Here's a scenario for you: You see a Facebook post in a political group that says that FoxNews lost 73,000,000 viewers over the last two days. This is a statement that if true would make a lot of angered republicans a little bit happier during a time where many are making their way through the five stages of grief. 


What would you do? Do you immediately take this statement as fact? Many would, and many do and did. But you'd think and hope that if someone showed you proof that this statement had been completely fabricated everyone would change their tune and un-share the post. 


I'm here to show you that this is simply not the case. 



I present to you the original source of this claim, which was tweeted just two days from the time I am writing this piece. No, our friend @InGodIDoTrust didn't get this from another source, he tweeted it himself. He blatantly made it up and spread it to his 30k likeminded and retweet happy followers. 


Well, maybe he's joking and everyone is just laughing along. Could be possib- oh nevermind that, we're in deep shit. 


 

The damage has been done. And when asked for his source on this claim, he replied with a screenshot of FoxNews being blocked on Twitter with the caption "Paul Ryan".




Well, okay maybe if this just stays on Twitter it won't have an impact - oh who am I kidding. I wouldn't be here writing an article if that was the case. 

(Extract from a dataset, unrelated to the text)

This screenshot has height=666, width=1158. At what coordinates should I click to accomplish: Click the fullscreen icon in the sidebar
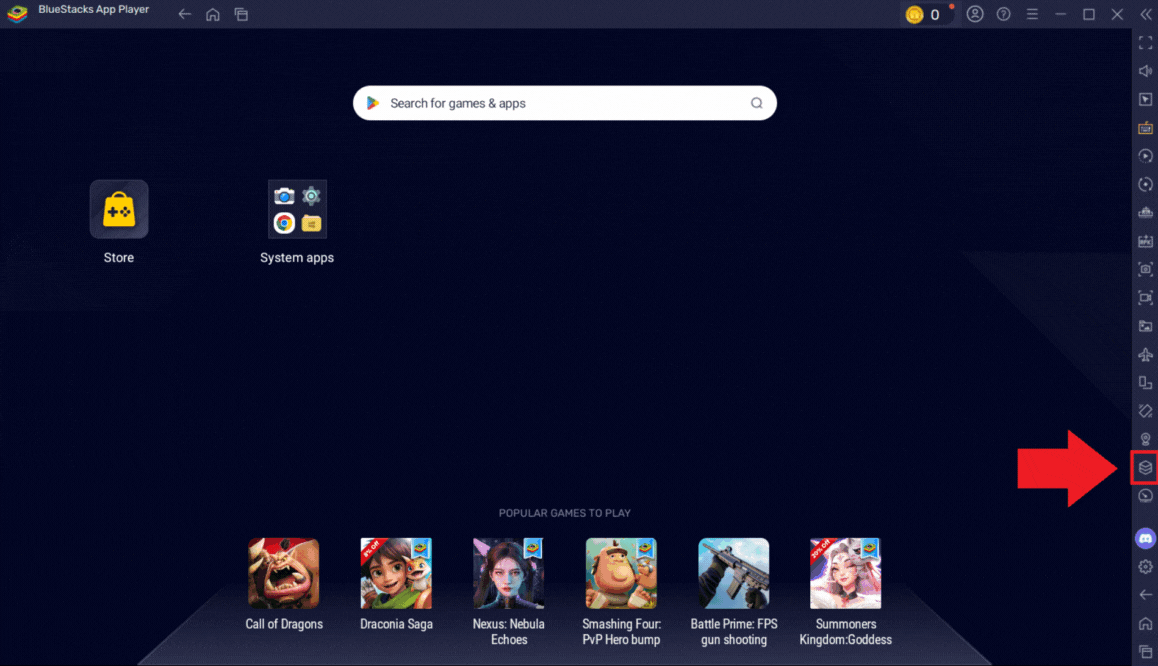[1145, 43]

Upon searching for different combinations of the claim, there appears to be one hit on Google. And yup, you guessed it. It's our old pal In God I Trust again, embedded in an InvestmentWatchDog page with no other text. 


What's also of note is that the 73 million number does appear, but it's for the presidential debate, which broke a record. This is likely where the claim originated. 



Well, okay maybe this website is a reliable source. Narrator: It wasn't.



I don't know about you guys but when a website tells me, "DON'T BELIEVE A WORD YOU READ ON THIS WEBSITE!" I feel like that's a pretty clear indicator that anything it publishes isn't reliable information. 


But the truth doesn't matter to many in political social media. Finding information that aligns with your current views is of much more importance. 


It spread like wild fire in pro-Trump Facebook groups. 




Upon investigating the person who posted this, it's possible since both have religious profiles that they are the same person. 



This Twitter account bio claims they were retweeted by the president at some point. A Twitter advanced search reveals this to be false. That didn't stop them from plastering the false 73M claim on a long but unrelated NewsMax clip that doesn't mention FoxNews once. And getting over 100k views. It's unlikely that most people watched the whole 2 minutes before retweeting. 



More of the same can be found on FB.



Well, I couldn't stand around and let everyone believe this fake information. So I created a Twitter thread that explains how the misinformation spread in a simple way to understand. 



I then linked this thread in many Trump FB groups who posted this and was met with intense criticism. 



It just took one person to say that FoxNews lost 73,000,000 viewers - half the amount of people who voted - and many people in multiple Facebook group believed it, without thinking to double-check it. THIS IS DANGEROUS!


That's pretty much how this story ends, for now. I'm sorry that I don't have a happy ending where everyone realized their error and corrected their ways. That's just not how we operate online. The truth doesn't win on social media. Clicks and shock do. 


I see a lot of similarities between the way passionate sports fans and politically active people behave. We are programmed to hate someone in this country if they are on the other team. Just like Yankees vs. Red Sox, Democrats vs Republicans is an intense and dangerous rivalry that's only getting worse with social media.


I don't have a solution. I just make memes. If you read this far, all I ask of you to do is to double-check something before you share. Like crossing the street, you gotta look both ways!